[Task prompt]
Copy exactly the lines of the data below that run from the line holding "The image size is (2324, 1112)." through the line holding "You are a computer-use agent. The width", both ends included.
━━━━━ Data for analysis ━━━━━
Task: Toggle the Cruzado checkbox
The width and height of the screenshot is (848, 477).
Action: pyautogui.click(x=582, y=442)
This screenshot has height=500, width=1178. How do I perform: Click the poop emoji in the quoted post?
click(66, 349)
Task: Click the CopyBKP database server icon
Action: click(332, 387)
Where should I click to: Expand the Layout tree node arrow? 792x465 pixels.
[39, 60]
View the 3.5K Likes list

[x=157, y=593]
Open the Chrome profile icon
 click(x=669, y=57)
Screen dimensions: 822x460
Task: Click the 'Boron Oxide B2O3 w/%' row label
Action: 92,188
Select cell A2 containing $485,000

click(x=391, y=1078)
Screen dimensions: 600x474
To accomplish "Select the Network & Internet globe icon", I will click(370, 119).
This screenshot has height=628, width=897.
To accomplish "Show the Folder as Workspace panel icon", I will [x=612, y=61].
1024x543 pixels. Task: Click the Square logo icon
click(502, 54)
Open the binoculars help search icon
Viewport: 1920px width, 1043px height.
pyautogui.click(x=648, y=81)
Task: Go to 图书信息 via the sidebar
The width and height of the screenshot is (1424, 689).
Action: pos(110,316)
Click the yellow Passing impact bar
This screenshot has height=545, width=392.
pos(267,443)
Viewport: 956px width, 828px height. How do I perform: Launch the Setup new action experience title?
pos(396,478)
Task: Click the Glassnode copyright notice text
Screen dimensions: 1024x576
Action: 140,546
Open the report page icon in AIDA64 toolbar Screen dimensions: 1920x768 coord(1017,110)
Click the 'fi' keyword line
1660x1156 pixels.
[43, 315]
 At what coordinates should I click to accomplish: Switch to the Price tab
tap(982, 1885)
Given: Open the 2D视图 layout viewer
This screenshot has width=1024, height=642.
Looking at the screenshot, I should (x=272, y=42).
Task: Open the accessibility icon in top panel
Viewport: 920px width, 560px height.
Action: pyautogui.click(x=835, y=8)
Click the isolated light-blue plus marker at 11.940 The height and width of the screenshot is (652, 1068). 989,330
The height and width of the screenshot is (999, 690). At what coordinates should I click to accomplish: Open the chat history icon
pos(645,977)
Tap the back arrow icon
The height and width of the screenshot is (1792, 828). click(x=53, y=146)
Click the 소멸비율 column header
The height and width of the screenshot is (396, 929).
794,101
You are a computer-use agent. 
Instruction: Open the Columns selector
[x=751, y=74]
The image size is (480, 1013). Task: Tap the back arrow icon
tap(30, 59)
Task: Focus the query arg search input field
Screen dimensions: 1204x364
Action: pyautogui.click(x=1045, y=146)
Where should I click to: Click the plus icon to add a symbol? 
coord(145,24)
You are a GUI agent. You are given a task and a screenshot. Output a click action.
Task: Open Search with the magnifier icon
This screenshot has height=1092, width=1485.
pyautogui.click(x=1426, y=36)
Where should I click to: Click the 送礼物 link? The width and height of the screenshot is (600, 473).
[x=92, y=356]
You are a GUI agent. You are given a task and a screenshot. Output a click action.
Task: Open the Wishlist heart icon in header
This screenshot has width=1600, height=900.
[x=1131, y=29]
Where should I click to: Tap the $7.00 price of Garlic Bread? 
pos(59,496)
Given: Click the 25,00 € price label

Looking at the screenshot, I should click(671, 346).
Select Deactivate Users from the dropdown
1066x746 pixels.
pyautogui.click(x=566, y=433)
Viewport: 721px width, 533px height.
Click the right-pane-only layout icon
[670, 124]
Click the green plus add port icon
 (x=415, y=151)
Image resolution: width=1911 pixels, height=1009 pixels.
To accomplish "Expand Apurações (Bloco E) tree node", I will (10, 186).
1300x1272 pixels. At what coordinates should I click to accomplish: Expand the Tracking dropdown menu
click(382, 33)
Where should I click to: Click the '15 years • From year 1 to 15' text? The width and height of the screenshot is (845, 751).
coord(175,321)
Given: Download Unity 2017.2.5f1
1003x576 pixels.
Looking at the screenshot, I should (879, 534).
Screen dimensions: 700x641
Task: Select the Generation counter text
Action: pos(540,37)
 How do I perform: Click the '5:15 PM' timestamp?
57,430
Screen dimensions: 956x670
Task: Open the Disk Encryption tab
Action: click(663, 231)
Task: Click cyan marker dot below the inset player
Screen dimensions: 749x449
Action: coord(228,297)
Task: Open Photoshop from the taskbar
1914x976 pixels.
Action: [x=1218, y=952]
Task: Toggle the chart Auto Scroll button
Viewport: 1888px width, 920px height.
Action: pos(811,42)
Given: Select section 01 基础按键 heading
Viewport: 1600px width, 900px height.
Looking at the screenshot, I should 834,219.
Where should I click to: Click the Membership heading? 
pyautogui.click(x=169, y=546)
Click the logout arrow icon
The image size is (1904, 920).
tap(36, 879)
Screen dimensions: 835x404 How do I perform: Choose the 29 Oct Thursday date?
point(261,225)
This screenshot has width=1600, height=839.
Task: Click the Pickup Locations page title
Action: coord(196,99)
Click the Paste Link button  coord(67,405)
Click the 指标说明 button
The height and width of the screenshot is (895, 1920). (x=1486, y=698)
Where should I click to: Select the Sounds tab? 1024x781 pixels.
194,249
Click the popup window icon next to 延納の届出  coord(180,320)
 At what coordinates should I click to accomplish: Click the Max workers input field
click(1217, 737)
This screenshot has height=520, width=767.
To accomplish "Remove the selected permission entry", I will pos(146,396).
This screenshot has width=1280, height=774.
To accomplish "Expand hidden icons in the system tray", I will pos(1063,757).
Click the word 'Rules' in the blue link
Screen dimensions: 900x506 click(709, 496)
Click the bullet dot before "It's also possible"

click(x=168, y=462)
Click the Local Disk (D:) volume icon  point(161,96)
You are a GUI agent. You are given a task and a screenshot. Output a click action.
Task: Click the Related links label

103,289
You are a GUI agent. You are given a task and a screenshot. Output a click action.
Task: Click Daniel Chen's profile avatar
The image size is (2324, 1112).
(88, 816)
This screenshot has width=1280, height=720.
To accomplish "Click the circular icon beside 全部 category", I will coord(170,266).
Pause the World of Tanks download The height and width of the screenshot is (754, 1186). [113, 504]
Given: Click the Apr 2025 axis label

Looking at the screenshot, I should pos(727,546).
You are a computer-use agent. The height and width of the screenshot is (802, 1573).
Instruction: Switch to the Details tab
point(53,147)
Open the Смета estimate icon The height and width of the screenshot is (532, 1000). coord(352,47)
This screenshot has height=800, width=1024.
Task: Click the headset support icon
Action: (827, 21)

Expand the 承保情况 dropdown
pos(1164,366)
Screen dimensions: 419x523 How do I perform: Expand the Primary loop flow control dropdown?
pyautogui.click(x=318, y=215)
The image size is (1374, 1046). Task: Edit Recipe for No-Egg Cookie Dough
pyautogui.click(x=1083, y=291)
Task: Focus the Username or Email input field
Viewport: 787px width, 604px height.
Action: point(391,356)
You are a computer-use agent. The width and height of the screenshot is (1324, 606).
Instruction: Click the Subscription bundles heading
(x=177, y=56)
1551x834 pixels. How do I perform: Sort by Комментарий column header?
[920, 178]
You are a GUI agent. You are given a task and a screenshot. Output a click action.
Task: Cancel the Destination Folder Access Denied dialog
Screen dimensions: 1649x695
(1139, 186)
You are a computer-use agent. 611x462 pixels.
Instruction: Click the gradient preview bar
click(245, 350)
━━━━━
[Result of the exercise]
The image size is (2324, 1112).
(88, 816)
This screenshot has width=1280, height=720.
To accomplish "Click the circular icon beside 全部 category", I will coord(170,266).
Pause the World of Tanks download The height and width of the screenshot is (754, 1186). [113, 504]
Given: Click the Apr 2025 axis label

Looking at the screenshot, I should pos(727,546).
You are a computer-use agent. The height and width of the screenshot is (802, 1573).
Instruction: Switch to the Details tab
point(53,147)
Open the Смета estimate icon The height and width of the screenshot is (532, 1000). coord(352,47)
This screenshot has height=800, width=1024.
Task: Click the headset support icon
Action: (827, 21)

Expand the 承保情况 dropdown
pos(1164,366)
Screen dimensions: 419x523 How do I perform: Expand the Primary loop flow control dropdown?
pyautogui.click(x=318, y=215)
The image size is (1374, 1046). Task: Edit Recipe for No-Egg Cookie Dough
pyautogui.click(x=1083, y=291)
Task: Focus the Username or Email input field
Viewport: 787px width, 604px height.
Action: point(391,356)
You are a computer-use agent. The width and height of the screenshot is (1324, 606).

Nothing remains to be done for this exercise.